The issue of retrieve huge mount of data


#1

I use the java query method to retrieve the entire view in couchbase.
the data size is over 10 million. But it always throws the error message:
java.lang.OutOfMemoryError: GC overhead limit exceeded.

I believe it causes the heap is overflow and my computer memory is limited. Anyone can
give me some suggestion.


#2

hi @cuishucheng,
Your best bet is to use pagination.
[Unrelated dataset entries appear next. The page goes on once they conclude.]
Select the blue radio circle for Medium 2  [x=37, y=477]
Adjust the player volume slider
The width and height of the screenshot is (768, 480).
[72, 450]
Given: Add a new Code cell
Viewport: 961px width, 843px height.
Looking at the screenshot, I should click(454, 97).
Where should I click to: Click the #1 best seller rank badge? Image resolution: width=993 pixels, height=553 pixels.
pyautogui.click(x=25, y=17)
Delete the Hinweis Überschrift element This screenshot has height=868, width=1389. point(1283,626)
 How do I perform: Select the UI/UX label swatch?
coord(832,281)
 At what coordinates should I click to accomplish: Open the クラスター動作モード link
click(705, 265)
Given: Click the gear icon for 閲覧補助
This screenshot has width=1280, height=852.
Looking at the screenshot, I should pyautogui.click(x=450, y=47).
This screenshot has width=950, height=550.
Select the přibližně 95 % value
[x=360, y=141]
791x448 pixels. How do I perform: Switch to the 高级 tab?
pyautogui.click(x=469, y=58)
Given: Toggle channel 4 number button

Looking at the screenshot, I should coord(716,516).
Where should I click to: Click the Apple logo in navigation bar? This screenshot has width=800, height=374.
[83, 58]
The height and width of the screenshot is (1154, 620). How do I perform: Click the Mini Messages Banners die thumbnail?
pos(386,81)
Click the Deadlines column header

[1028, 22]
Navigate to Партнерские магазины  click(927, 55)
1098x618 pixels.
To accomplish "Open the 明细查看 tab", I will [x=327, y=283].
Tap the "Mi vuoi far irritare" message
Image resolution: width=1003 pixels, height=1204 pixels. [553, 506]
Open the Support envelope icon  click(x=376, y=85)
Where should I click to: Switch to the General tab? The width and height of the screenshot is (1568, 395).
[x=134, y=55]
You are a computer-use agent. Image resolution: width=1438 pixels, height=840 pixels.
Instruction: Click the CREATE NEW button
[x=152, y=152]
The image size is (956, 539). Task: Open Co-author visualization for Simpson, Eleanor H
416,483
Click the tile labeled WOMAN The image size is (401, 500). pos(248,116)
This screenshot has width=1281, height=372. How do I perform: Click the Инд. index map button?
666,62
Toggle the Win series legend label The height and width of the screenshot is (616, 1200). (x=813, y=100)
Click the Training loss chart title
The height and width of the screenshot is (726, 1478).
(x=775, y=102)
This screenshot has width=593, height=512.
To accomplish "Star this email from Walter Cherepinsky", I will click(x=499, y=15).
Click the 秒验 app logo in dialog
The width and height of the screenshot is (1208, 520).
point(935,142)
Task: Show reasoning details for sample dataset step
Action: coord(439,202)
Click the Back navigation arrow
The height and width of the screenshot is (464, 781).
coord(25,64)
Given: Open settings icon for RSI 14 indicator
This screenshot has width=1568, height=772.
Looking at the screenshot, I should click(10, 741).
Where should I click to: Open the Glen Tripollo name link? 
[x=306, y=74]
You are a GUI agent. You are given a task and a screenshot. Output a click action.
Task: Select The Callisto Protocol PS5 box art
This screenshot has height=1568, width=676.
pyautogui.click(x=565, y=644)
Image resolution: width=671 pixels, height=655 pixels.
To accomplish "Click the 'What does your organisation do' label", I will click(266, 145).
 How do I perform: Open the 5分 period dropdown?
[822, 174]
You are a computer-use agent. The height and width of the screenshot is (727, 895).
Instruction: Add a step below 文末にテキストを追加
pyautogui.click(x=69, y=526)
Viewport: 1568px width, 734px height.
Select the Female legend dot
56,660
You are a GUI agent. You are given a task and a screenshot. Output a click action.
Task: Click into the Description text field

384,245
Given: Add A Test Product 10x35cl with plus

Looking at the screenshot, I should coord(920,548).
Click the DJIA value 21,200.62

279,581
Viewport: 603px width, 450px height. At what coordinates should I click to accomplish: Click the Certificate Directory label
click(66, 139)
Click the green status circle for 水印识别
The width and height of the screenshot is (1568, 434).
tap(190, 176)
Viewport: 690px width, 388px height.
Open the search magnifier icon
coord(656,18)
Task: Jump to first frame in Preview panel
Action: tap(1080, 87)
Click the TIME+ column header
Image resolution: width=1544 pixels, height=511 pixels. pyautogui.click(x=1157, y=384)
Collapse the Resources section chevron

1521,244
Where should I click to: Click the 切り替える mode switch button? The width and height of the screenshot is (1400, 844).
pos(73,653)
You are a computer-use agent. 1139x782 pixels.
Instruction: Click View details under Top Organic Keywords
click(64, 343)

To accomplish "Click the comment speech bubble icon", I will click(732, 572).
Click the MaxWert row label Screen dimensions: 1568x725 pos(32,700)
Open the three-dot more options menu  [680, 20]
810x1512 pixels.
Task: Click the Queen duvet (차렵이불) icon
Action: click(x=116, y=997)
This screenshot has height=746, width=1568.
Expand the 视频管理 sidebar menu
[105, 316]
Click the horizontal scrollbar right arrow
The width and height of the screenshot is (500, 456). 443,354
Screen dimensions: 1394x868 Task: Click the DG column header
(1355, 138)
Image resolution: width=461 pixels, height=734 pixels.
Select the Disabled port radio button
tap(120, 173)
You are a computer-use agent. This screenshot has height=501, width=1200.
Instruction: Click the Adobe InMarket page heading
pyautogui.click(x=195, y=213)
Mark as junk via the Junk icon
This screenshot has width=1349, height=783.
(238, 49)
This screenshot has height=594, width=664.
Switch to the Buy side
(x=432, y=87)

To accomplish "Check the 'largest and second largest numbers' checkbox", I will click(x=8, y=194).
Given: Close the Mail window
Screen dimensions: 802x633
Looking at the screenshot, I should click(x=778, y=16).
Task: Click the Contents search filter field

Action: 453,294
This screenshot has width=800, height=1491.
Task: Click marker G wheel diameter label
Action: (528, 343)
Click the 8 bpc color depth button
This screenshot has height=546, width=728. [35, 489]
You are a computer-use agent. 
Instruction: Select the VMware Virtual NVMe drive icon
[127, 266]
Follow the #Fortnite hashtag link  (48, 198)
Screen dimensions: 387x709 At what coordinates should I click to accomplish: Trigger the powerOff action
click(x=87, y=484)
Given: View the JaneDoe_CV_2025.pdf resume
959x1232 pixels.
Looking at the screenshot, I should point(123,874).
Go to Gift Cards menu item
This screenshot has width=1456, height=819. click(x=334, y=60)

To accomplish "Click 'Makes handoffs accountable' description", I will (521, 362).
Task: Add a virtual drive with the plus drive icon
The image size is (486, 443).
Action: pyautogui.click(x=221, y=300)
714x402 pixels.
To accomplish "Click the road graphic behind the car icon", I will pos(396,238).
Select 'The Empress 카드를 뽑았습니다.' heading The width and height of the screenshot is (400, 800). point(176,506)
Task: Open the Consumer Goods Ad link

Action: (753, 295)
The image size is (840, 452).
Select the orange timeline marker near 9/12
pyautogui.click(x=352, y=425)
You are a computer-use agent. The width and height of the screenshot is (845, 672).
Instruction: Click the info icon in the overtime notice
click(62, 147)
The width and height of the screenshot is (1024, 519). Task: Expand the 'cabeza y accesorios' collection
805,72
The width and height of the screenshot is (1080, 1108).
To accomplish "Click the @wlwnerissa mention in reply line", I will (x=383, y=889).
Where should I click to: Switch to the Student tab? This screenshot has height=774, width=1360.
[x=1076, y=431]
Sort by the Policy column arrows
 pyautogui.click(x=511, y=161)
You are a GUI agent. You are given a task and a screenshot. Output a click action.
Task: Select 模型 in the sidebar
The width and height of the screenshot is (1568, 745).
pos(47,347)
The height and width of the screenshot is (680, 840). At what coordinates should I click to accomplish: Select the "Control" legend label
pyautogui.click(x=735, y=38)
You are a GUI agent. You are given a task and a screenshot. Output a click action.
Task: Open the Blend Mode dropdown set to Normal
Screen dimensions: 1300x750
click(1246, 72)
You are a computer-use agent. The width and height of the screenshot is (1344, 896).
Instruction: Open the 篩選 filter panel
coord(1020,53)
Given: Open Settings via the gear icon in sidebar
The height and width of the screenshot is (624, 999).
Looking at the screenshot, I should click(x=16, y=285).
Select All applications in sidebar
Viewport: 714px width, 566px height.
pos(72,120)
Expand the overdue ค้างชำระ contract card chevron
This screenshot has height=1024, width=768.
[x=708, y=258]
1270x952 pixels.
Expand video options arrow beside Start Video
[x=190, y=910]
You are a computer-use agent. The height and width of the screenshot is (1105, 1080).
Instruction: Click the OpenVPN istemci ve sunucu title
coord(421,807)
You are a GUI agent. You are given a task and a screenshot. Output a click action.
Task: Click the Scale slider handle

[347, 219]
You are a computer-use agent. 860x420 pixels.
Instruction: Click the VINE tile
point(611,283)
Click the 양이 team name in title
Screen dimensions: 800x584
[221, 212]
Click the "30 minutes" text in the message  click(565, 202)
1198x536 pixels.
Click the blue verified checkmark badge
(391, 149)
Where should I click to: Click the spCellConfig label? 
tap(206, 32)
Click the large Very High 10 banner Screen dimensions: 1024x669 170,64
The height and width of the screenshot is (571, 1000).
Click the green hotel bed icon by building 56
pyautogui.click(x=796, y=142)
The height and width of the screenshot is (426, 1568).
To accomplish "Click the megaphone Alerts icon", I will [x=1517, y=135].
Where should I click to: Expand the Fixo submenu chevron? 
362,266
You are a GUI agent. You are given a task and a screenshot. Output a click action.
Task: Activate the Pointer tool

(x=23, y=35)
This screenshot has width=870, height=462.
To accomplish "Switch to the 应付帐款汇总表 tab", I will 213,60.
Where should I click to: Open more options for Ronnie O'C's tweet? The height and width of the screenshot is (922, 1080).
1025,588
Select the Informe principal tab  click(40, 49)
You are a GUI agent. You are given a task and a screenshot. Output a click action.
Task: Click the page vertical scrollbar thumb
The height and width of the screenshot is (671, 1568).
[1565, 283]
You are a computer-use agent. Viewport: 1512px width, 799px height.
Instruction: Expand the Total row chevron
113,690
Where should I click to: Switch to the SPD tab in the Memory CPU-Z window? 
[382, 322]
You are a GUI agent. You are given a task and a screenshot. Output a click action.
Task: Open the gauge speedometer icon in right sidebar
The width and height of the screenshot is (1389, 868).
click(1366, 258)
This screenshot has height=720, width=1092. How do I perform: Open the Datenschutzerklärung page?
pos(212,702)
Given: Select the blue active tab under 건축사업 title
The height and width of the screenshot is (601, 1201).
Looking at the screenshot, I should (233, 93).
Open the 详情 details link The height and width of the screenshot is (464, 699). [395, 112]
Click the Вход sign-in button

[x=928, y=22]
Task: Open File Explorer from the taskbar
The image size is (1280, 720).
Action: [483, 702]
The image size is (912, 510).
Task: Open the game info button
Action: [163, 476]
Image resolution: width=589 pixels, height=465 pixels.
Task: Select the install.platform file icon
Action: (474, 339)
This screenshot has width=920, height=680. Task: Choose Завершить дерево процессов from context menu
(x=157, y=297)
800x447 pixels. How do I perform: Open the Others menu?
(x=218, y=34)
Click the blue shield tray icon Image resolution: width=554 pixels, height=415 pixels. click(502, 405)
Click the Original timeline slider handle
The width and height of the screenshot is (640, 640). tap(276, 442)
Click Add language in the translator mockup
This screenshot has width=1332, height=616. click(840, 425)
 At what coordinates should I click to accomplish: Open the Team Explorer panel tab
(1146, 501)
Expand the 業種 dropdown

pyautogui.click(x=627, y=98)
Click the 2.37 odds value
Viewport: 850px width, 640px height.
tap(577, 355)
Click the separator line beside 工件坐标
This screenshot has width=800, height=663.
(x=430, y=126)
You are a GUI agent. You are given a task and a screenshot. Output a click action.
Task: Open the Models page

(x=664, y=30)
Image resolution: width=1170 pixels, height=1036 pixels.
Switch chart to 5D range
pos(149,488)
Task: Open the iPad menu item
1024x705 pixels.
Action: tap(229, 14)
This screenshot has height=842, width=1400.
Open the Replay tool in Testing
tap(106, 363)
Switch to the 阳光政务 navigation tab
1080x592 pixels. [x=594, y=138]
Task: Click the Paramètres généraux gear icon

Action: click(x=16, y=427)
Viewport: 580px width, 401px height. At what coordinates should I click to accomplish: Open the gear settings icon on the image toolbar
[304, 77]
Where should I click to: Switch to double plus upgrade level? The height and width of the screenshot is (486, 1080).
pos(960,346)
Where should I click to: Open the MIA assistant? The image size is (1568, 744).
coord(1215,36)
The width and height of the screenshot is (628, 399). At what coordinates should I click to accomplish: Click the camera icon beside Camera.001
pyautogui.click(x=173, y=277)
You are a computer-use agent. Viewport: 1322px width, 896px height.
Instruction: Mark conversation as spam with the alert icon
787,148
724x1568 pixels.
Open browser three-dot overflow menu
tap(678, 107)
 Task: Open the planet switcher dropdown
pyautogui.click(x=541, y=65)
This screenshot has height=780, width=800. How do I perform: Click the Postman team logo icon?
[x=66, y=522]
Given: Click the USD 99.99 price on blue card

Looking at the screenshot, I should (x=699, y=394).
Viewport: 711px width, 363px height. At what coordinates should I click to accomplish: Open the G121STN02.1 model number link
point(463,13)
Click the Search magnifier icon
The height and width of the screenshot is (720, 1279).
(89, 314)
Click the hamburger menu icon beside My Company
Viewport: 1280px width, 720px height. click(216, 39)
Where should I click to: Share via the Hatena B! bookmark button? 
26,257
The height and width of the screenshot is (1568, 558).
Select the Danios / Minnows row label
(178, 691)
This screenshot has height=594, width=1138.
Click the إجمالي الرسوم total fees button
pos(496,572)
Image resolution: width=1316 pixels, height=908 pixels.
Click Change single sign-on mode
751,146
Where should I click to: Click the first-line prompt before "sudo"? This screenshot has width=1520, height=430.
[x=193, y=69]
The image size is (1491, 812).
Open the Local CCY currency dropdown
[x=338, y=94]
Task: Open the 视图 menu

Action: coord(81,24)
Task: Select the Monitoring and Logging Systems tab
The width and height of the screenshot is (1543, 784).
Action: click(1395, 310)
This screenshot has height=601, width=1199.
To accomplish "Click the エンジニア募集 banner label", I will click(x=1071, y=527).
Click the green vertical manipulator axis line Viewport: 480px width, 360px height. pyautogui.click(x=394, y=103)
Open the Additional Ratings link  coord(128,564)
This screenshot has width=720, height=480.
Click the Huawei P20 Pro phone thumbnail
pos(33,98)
The idea is to introduce a limit in your query (say 20 elements) and then re-issue another query to get the next page.
Next page queries will use the last key in the previous page as a starting point.
See Pagination section in the view query documentation


#3

Hi, is there a pretty wan to do this in java client 2.x ?
Below seems to work but feels ugly.

    ViewQuery query = ViewQuery.from("x", "x")
            .stale(Stale.FALSE)
            .reduce(false)
            .limit(PAGINATION_SIZE)
            .startKey(from);
    
    ViewResult result = bucket.query(query);
    Iterator<ViewRow> rows = result.rows();
    while (rows.hasNext()) {
        Long lastSeenKey=null;
        while(rows.hasNext()) {
            final ViewRow row = rows.next();
            lastSeenKey = (Long)row.key();
           row.document();
           // use doc :)
        }
        query = query
                .startKey(lastSeenKey)
                .skip(1);
        rows = bucket.query(query).rows();
    }

#4

hi @Forsman, there’s no utility support that “wraps” this kind of code yet in the 2.x SDK, but that’s surely something we’d like to add back at some point.

It was available and wrapped in the 1.4.x client as a Paginator, but the underlying approach is the same. If you’re motivated, you could even contribute a port of it to the new SDK :smile: